F-Stop: Do you approach your fine art projects in the same way as your commercial work?
CS: I try to – I hope so. I try to give the client what they want as well as stay true to myself.
F-Stop: Do you have a favorite image in this series? If so, which one and why is it the image that speaks to you most?
CS: I have lots of favorites, but there is one that holds a special place for me. I had been going out shooting on the canals for what felt like weeks and coming back without what I was trying to achieve, and then it happened – #4577, and there it was – exactly as I saw it and felt it in person. I knew I was on the right track.
F-Stop: What photographers or other artists inspire you?
CS: Here’s a few I love that I follow on Instagram: Pierre Putnam, Bill Schwab, Myrthe Mosterman, Marian Crostic, Patrick Warner, Max Fischer, Richard Tuschman. Recently I saw the exhibition of Wynn Bullock’s work at the Center for Creative Photography in Tucson that struck a chord with me – his desire to make the invisible, visible. Really beautiful.
F-Stop: Are you working on any other projects currently?
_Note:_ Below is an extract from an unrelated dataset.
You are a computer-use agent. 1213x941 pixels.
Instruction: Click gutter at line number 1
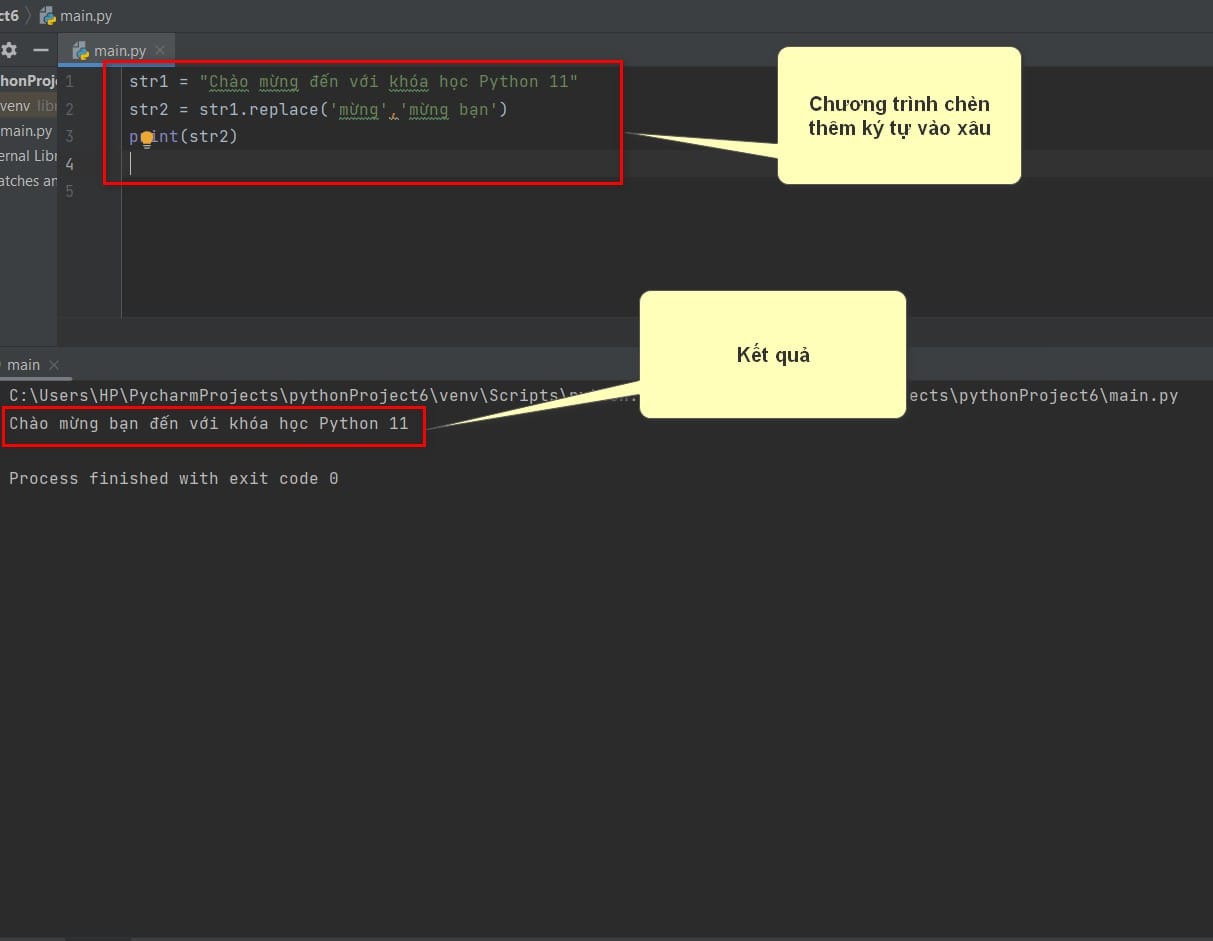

CS: Yes. I’m working on a project titled “Nightlight”. It’s a self-portrait series, long exposures taken pre-dawn upon waking in a hosted guest bedroom. I’m just over the halfway mark, having finished #21, my goal is to reach 40 before December 2017. The images are about solitude, Wabi-Sabi and liminality. My goal is to create a solo show for 2018, an experience for the viewer to interact with the work in three ways: 1. 10 final photographs printed 40” x 34”, 2. a diorama of one of the rooms with a working “nightlight” and 3. digital media; additional images, all my project notes and drawings, Medium blog posts plus tiny time-lapse photo videos of the making of the diorama.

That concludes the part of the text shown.